» About this task
The exercise calls for exact output of the lines between the one that contains "You are a computer-use" and the end of the data, with both ends kept and pictures left out.

Saved entries

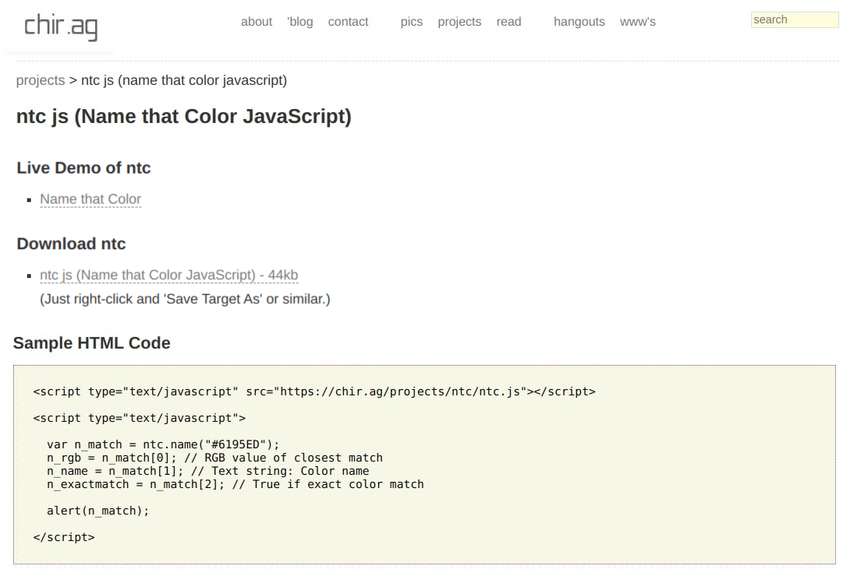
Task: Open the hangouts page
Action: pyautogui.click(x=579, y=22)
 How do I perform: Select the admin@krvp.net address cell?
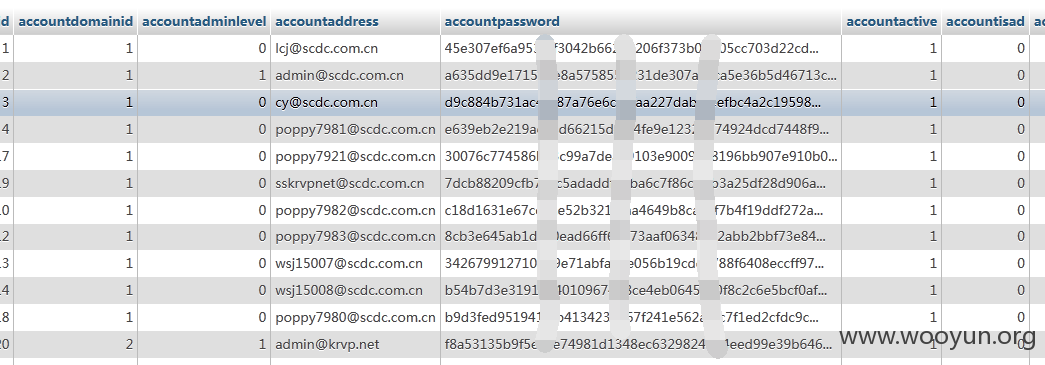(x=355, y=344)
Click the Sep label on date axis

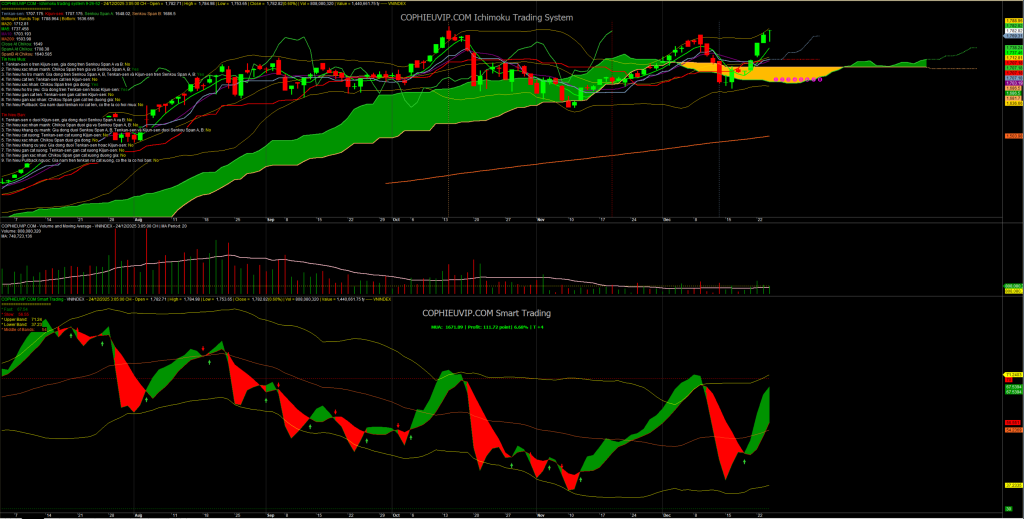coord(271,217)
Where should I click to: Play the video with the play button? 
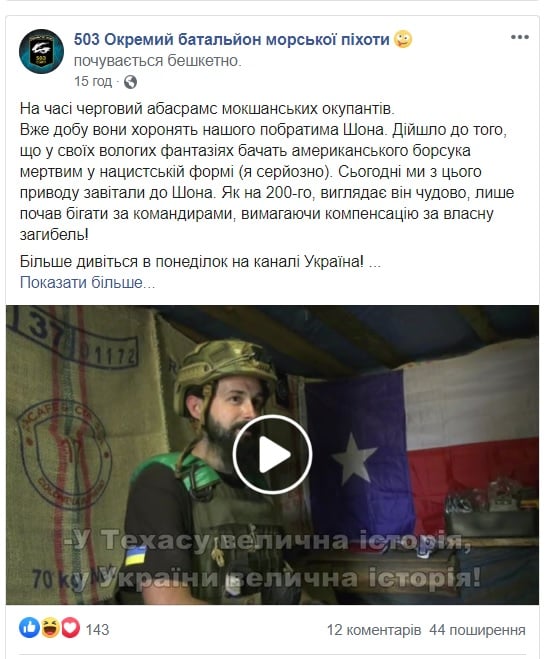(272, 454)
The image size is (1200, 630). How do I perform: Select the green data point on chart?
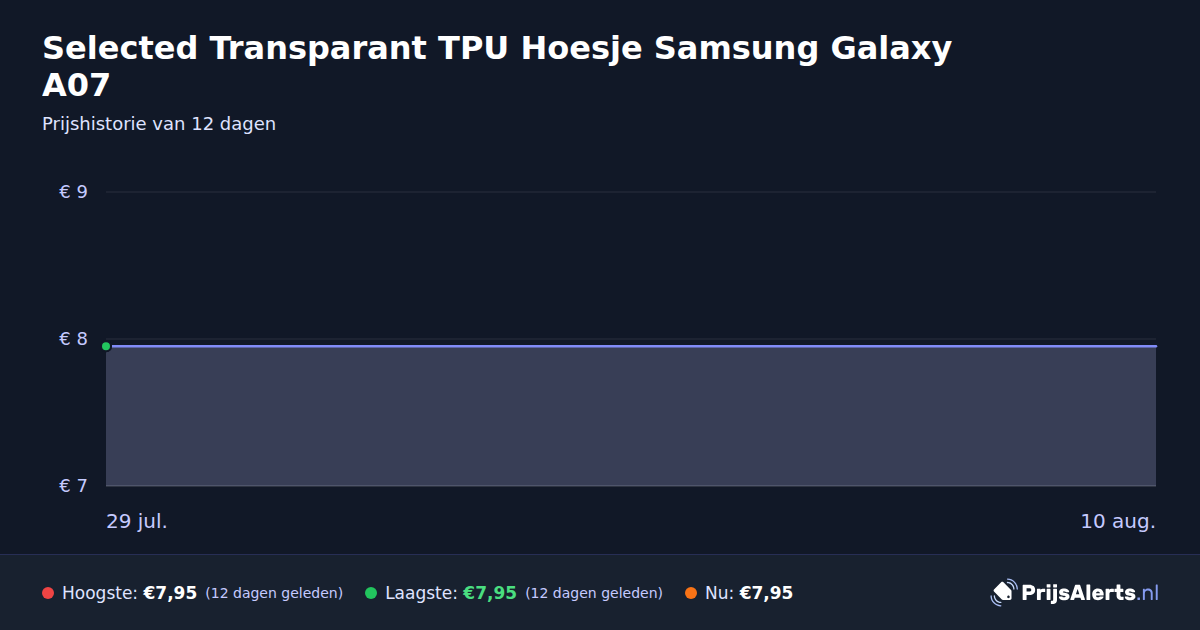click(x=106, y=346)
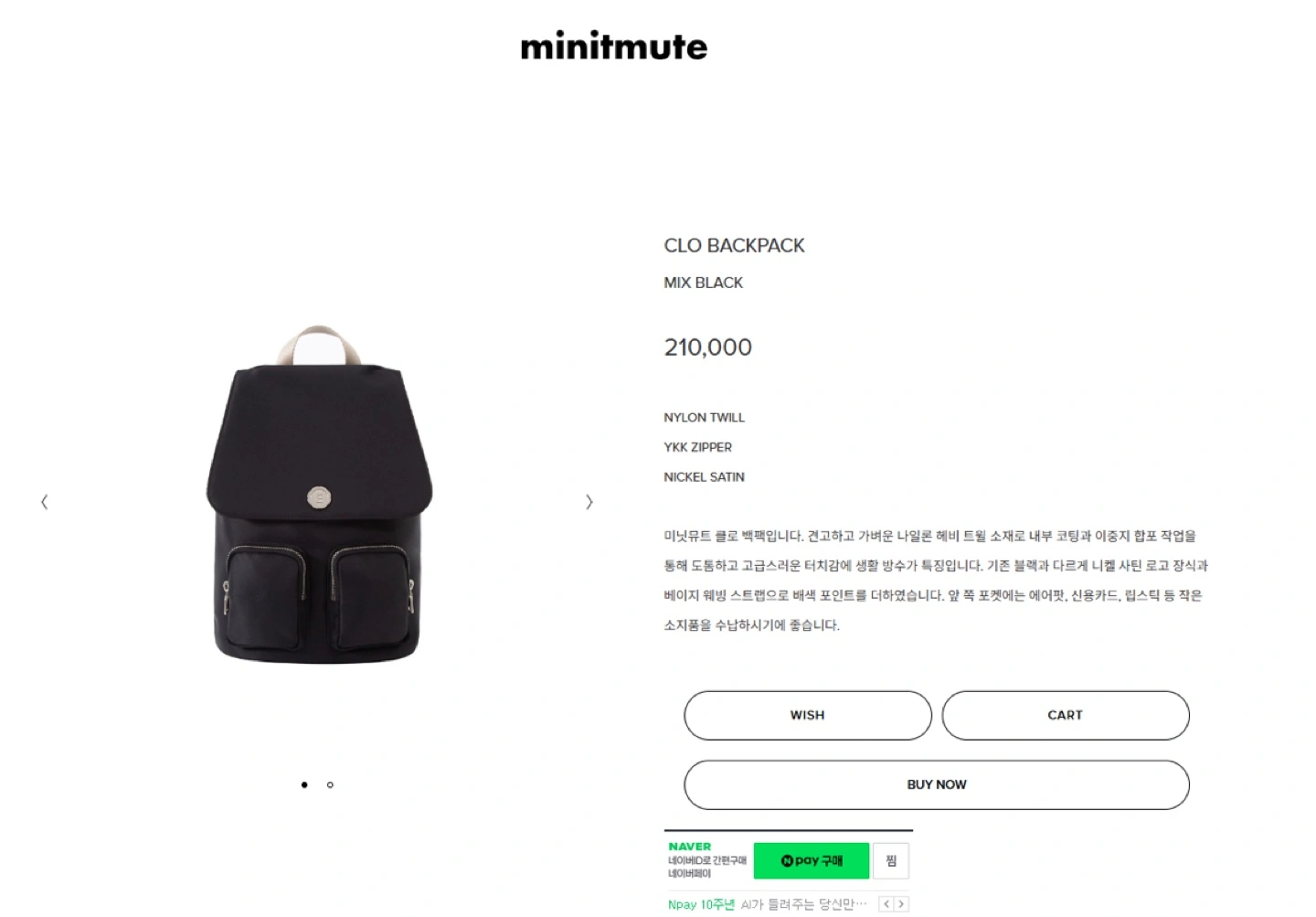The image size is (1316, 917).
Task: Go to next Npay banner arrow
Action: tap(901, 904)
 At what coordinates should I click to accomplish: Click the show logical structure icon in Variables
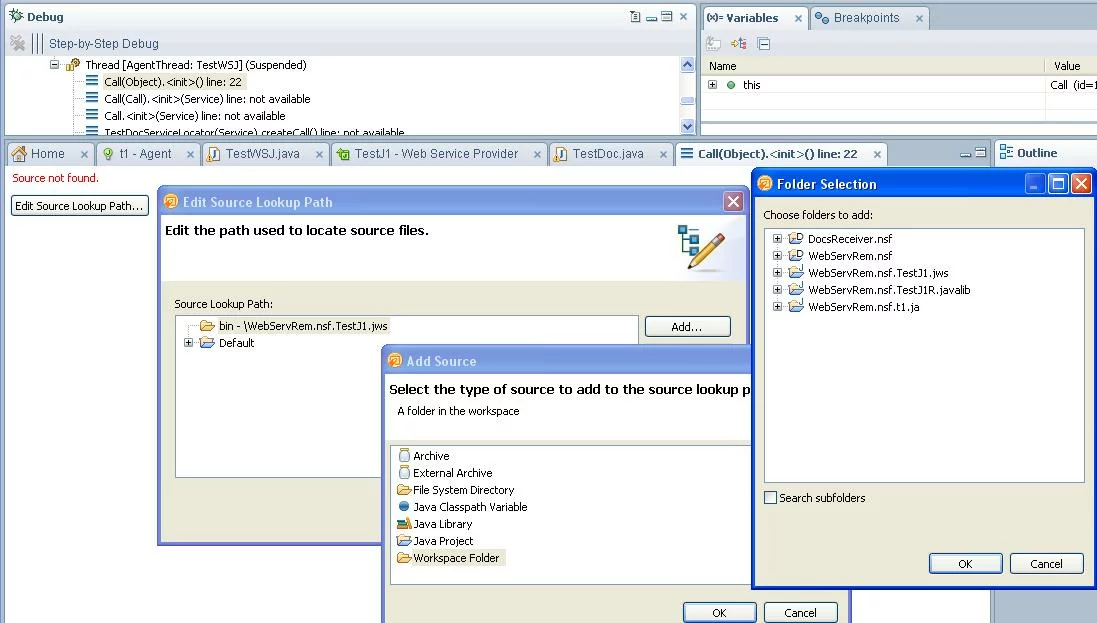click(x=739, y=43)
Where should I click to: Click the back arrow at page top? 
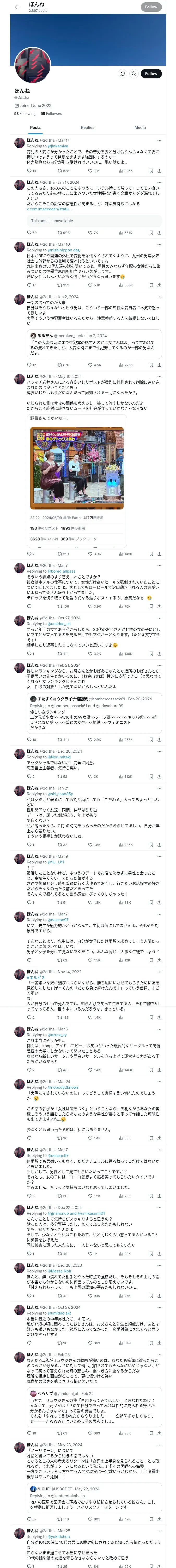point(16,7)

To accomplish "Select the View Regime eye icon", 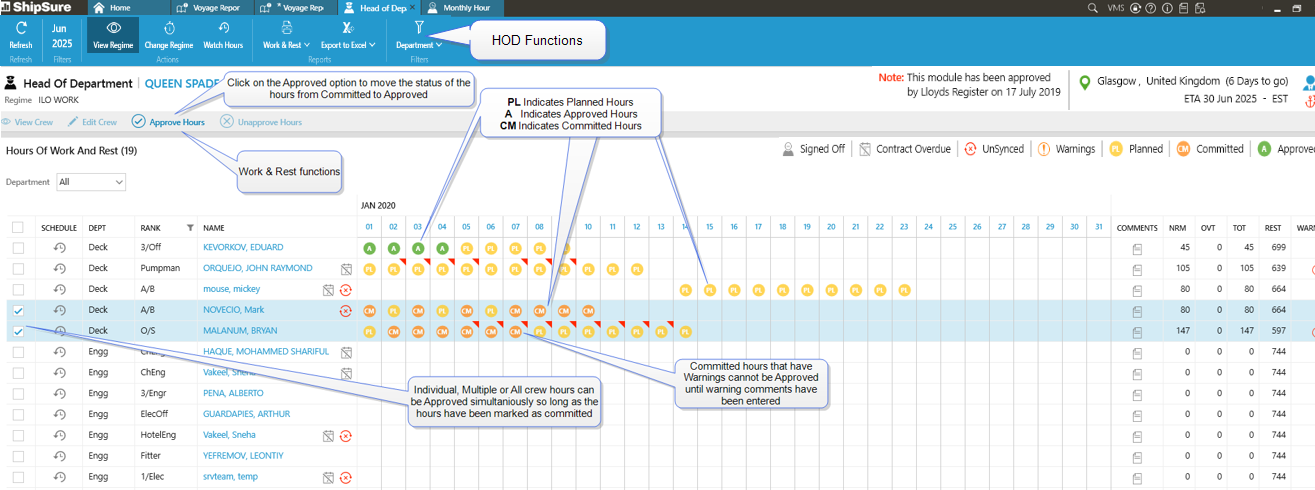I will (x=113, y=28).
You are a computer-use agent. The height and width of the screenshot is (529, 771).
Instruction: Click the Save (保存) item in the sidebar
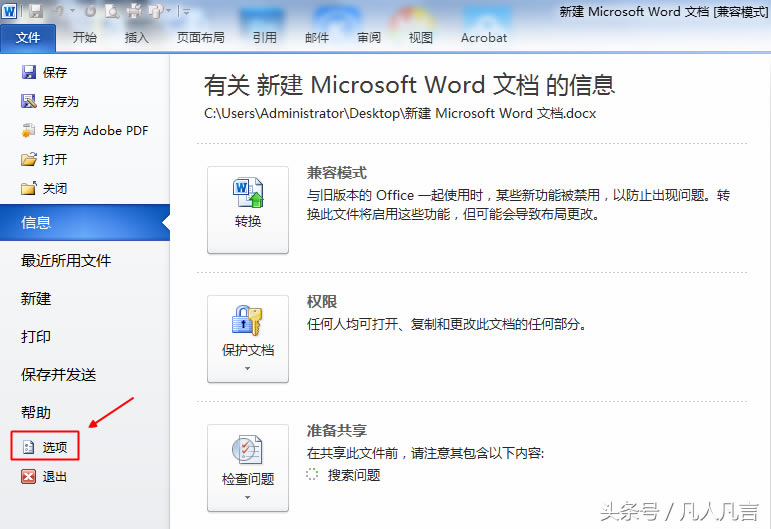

» Task result
You are a computer-use agent. The height and width of the screenshot is (529, 771).
Instruction: Click the Save (保存) item in the sidebar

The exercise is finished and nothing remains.